Video game reviewers and connoisseurs will tell you that the Ubisoft franchise Assassin’s Creed has one of the most bonkers storylines ever conceived. With the first game released in 2007 and nine releases on major home consoles (with mixed receptions!) a film adaptation was not surprising. Especially with Ubisoft’s other triple-A title Prince of Persia having a film release in 2010.
With all video game adaptations, there’s a small hope that “this is the one”; this is the adaptation to prove video games can work as films, that they do have good and exciting narrative. Unfortunately, Assassin’s Creed becomes an endurance of jargon-sodden script writing, a convoluted screenplay and terrible editing.
Featuring Michael Fassbender (who dips in and out of an accent) as Cal, but also his assassin descendant Aguilar, and Marion Cotillard, Jeremy Irons as well as Michael Kenneth Williams and Brendan Gleeson all making appearances, it has the basis to be a strong experience. But where the film falls down hardest is its amateurish way of building any sense of suspense, rushed storytelling and choppy editing.
We see Cal forced into The Animus, a Matrix style device that makes him relive moments of the past through the eyes of Aguilar. The film gleefully jumps in and out of the Animus, tossing the audience through time and space like it is shuffling cards, making everything feel irrelevant as it does so. We get heaps of jargon when he is out of the Animus, and while he’s in we get extremely chopped up and over-edited action sequences. When you are making an adaptation of games that are all about parkour and physical feats, you don’t over-edit the scenes to make it look faked! You need a steady camera and long takes.

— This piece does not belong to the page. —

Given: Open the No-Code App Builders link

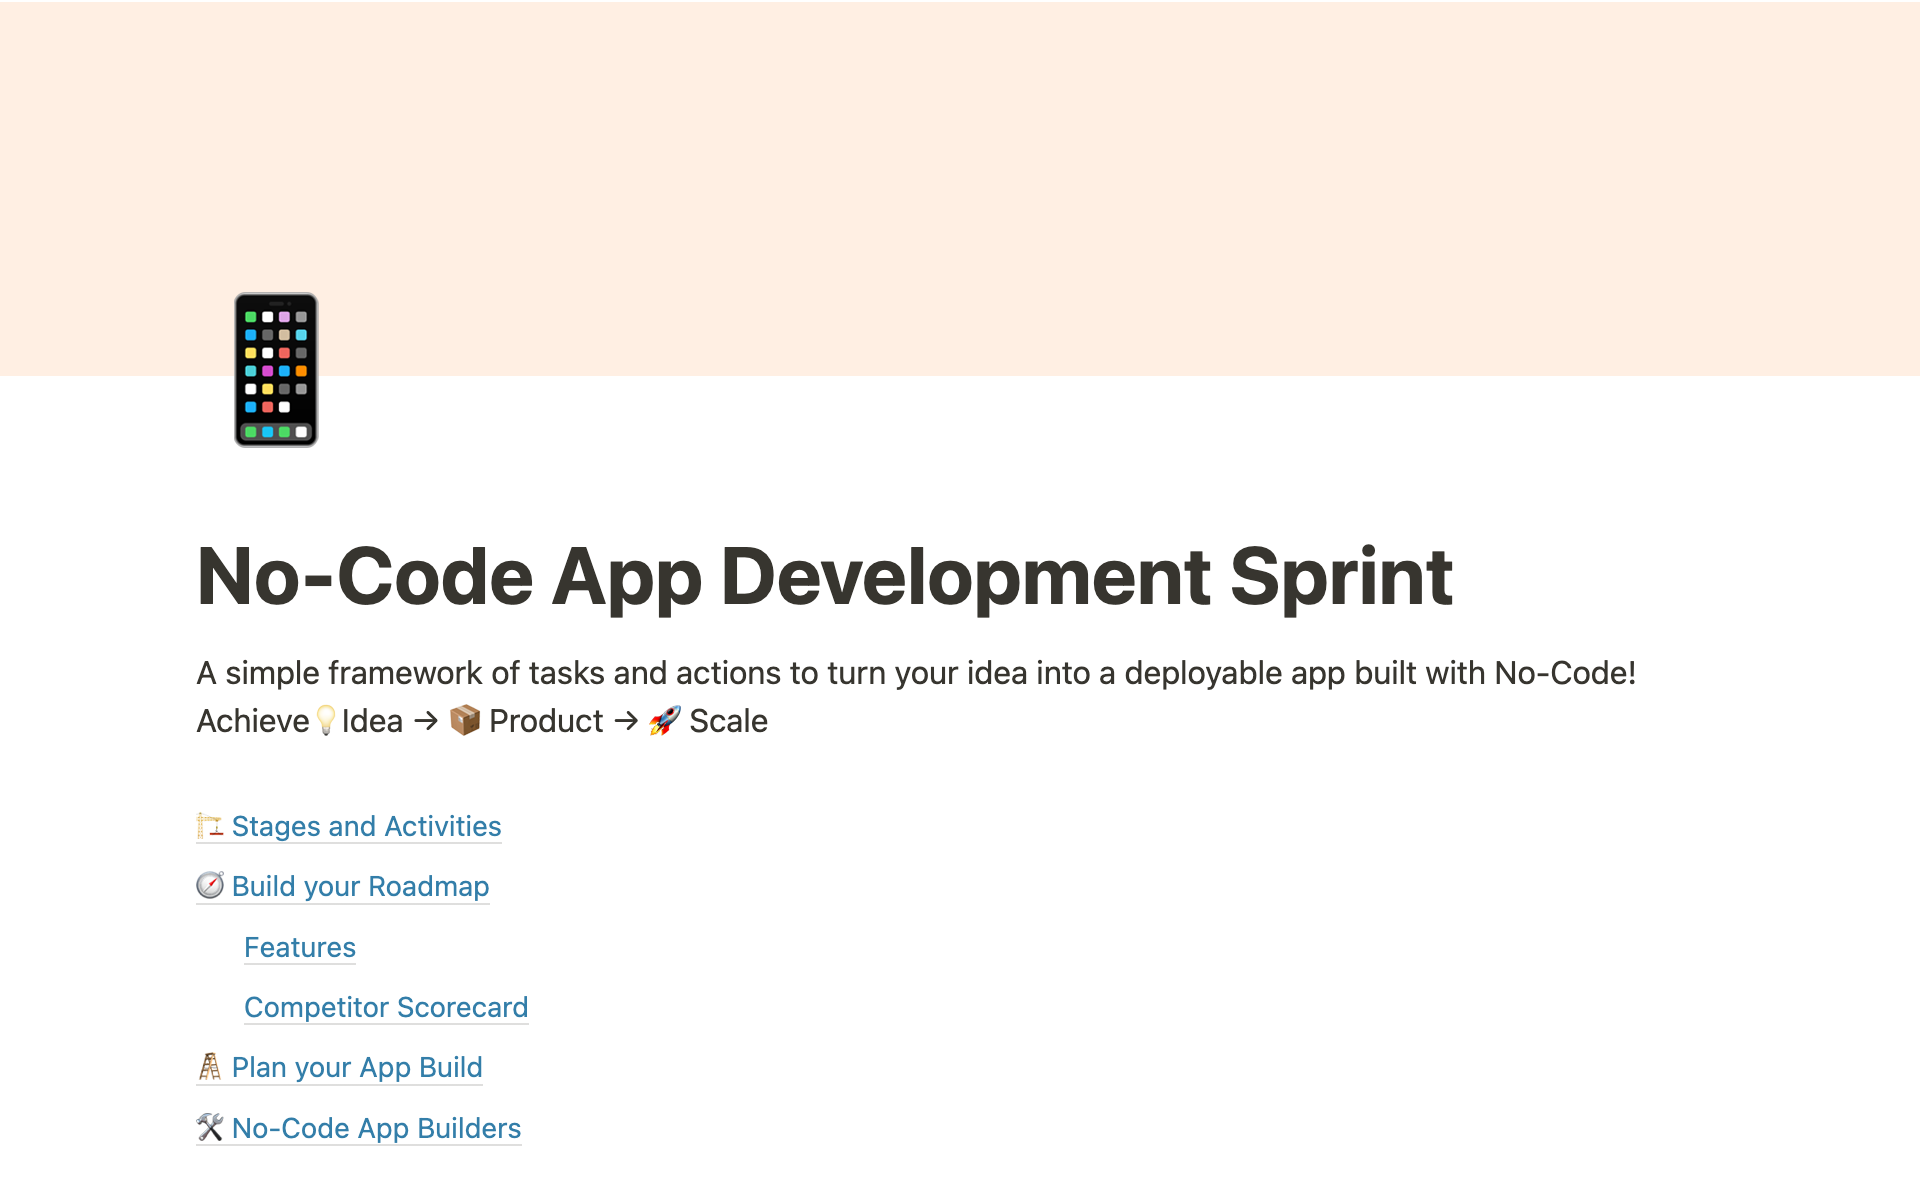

On top of this, Jeremy Irons is the villain from the get-go.
“Oh no, spoilers”, said no one.
While the video game Assassin’s Creed slowly developed this deception; the player learned secrets as the game progressed, the film doesn’t even try to hide a revelation or deception. Straight out of the gate: yep, Templars are evil, and these guys are modern Templars. Even the thug who is in Cal’s face the whole time has a striking similarity to the guy from his ancestral memories trying to kill him.

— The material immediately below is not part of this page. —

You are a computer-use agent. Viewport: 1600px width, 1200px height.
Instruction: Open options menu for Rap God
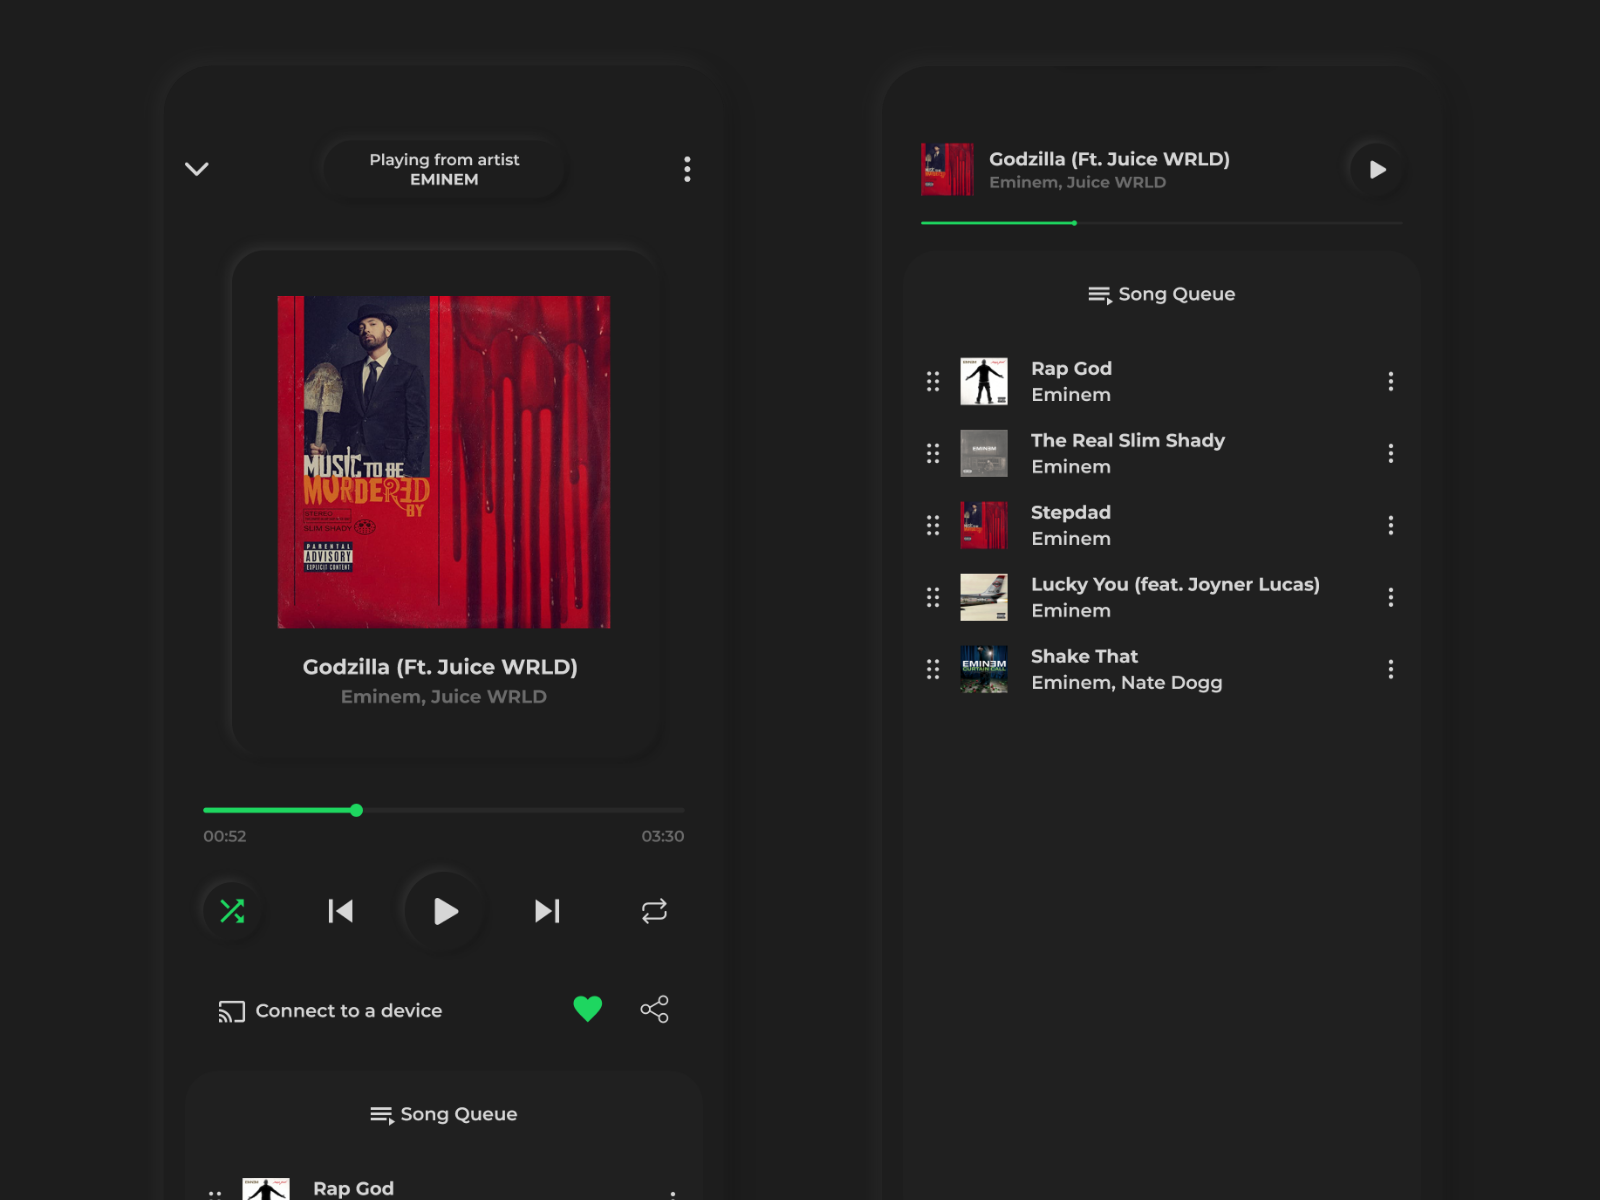coord(1391,381)
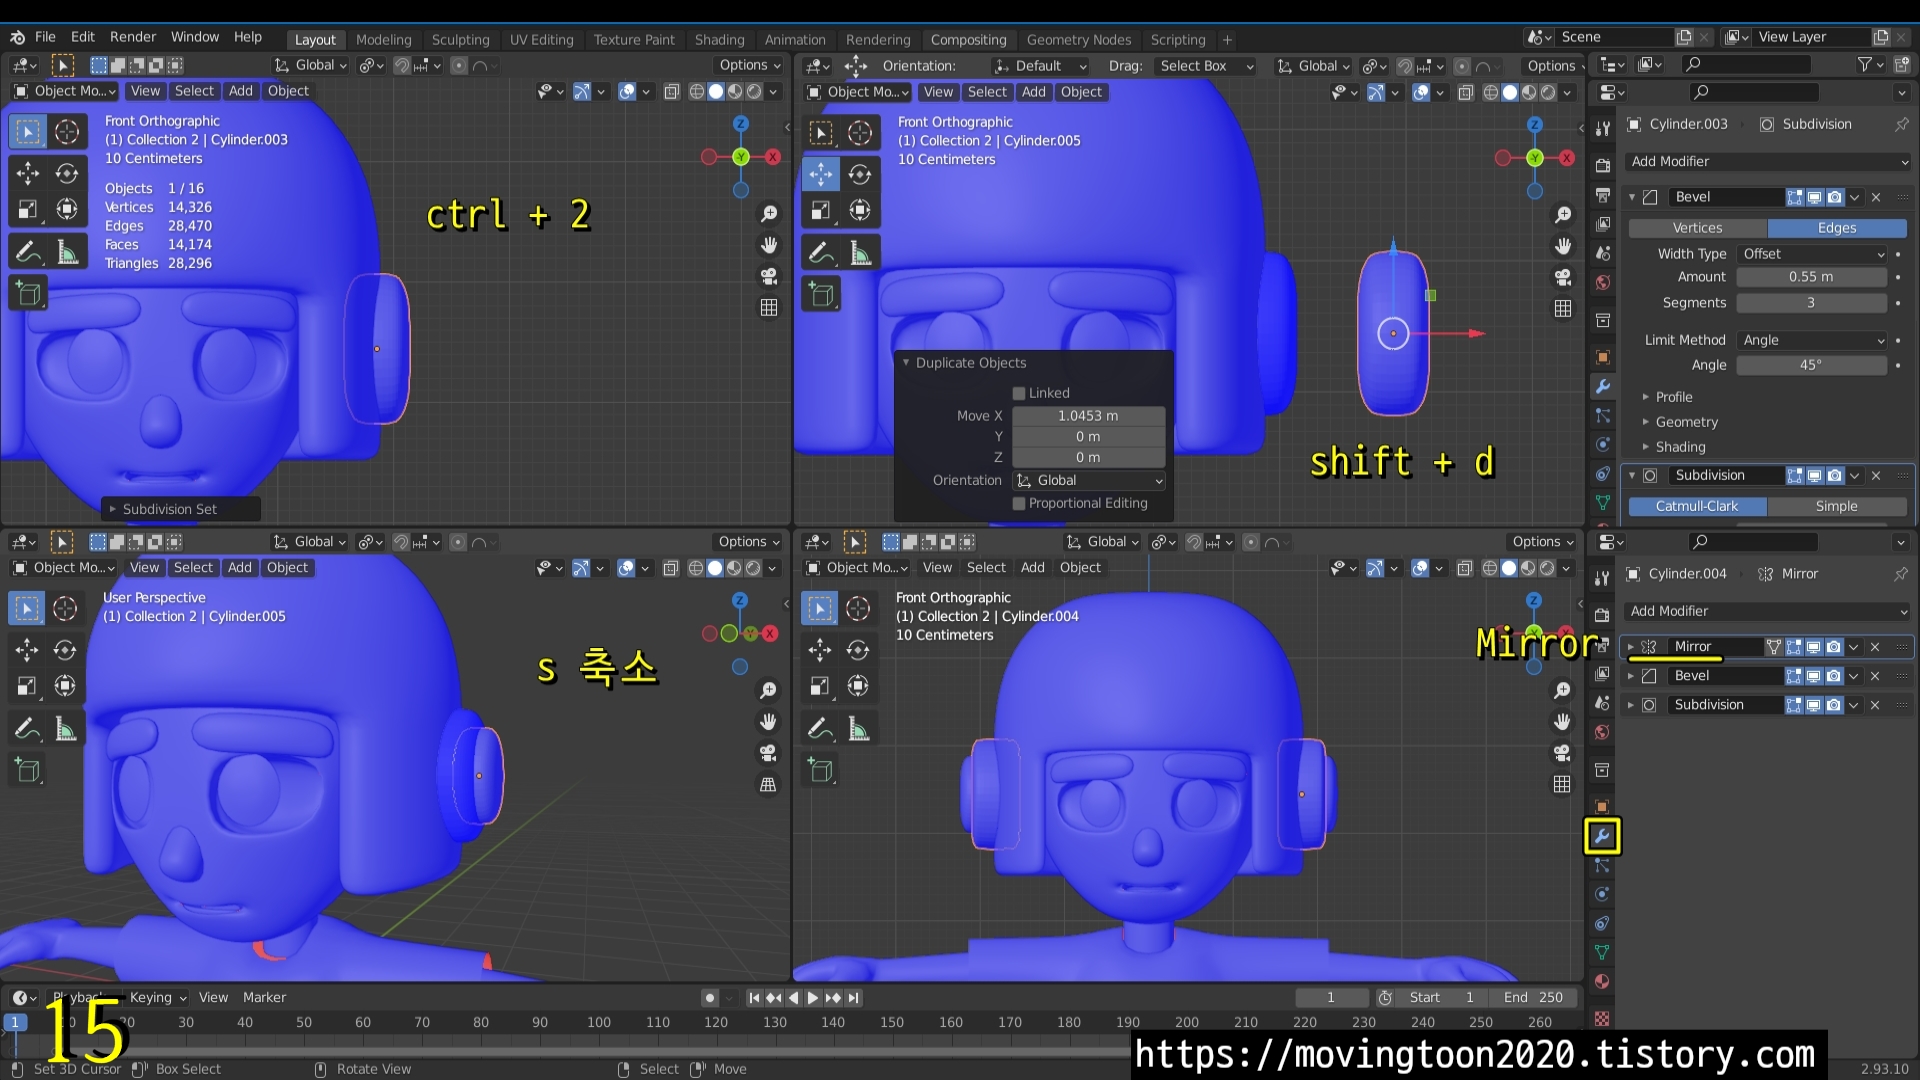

The film takes itself incredibly seriously too, everyone speaks about changing the world and death and greater goods. It is so confident, even when it’s talking gibberish.

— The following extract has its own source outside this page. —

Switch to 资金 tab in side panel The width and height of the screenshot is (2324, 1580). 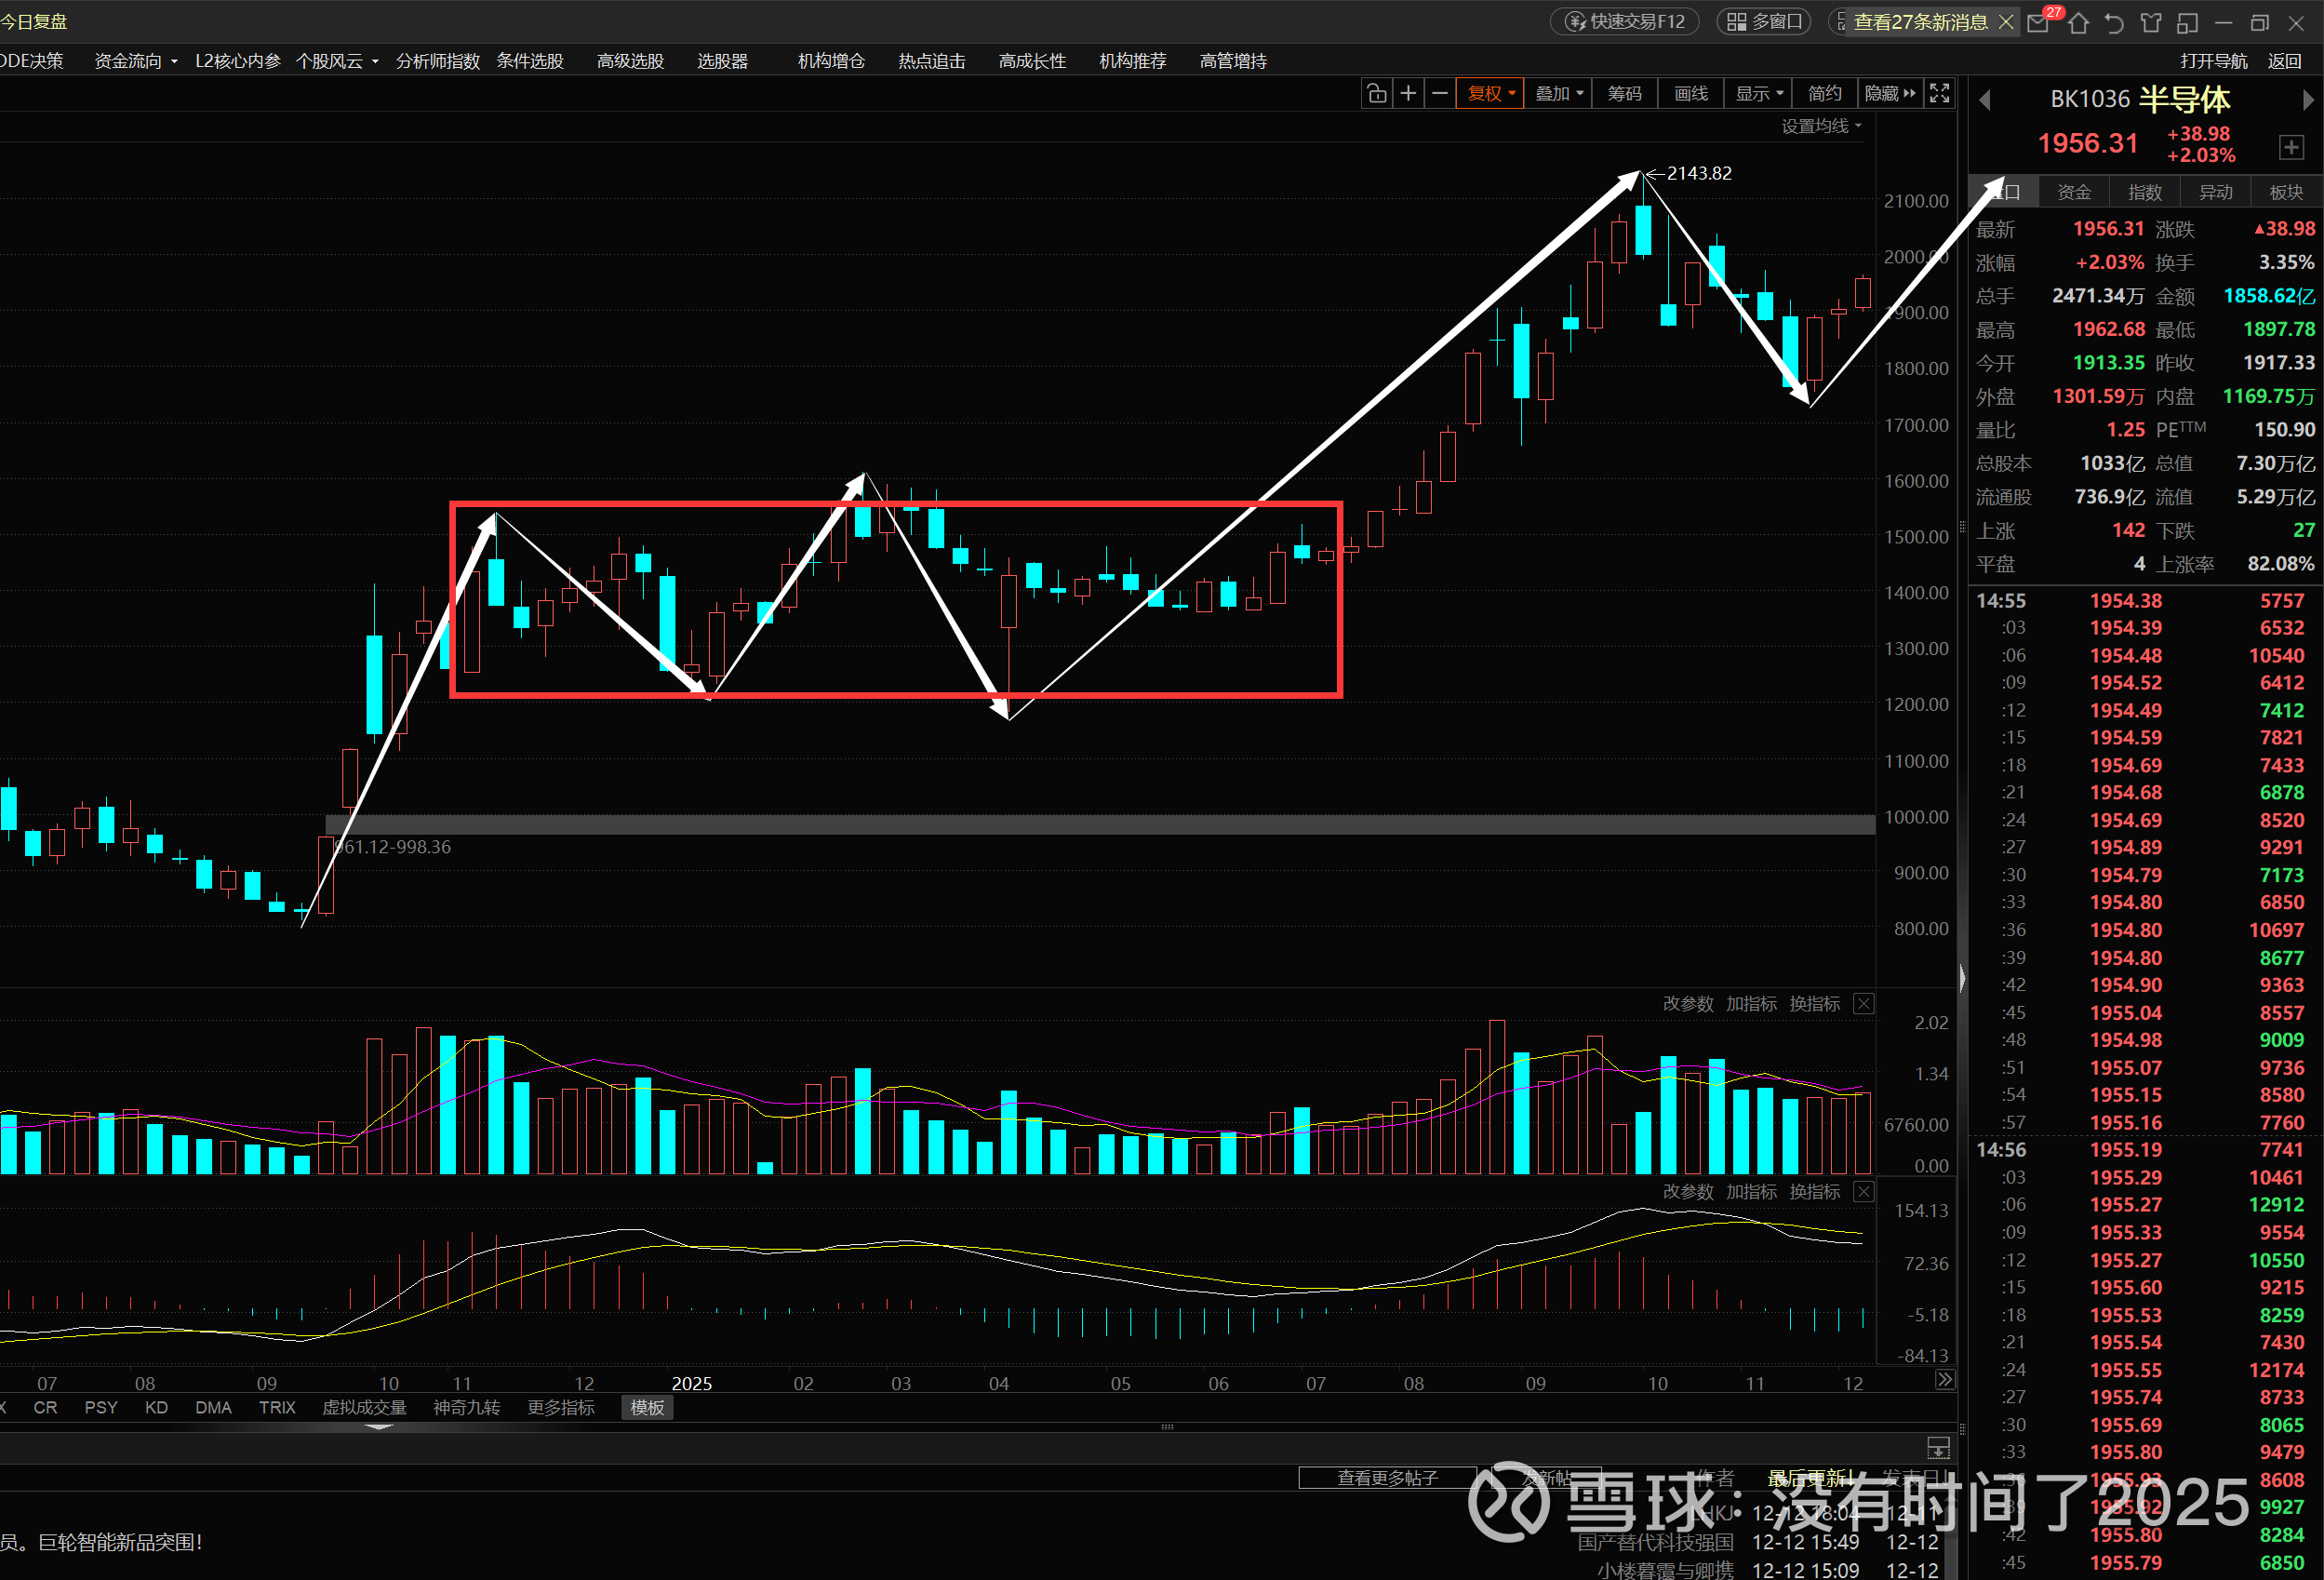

On the plus side, the film is good to look at (despite it being edited into confetti) and I would have loved it to stay in the Animus for longer, get the audience invested in the story through the ancestor’s experiences. That was the point of the games, after all. The actors involved look like they are really trying with the material they have been given, Fassbender is a surprising but good fit for this franchise.
Honestly, I am reaching for positives.
Without a good screenplay and pilling on jargon from the video game, general audiences will be lost, for example: Marion Cotillard’s surprised and awestruck line, “A leap of faith?” means absolutely nothing to general audiences. It barely means anything to fans of the video game. It’s just written in there because that’s a term used in the game.
So sadly, Assassin’s Creed really isn’t anything to write home about. If only it had focused on the events in the past instead of tossing us in and out of the Animus device. Keep it simple and build towards a suspenseful climax. How hard is that?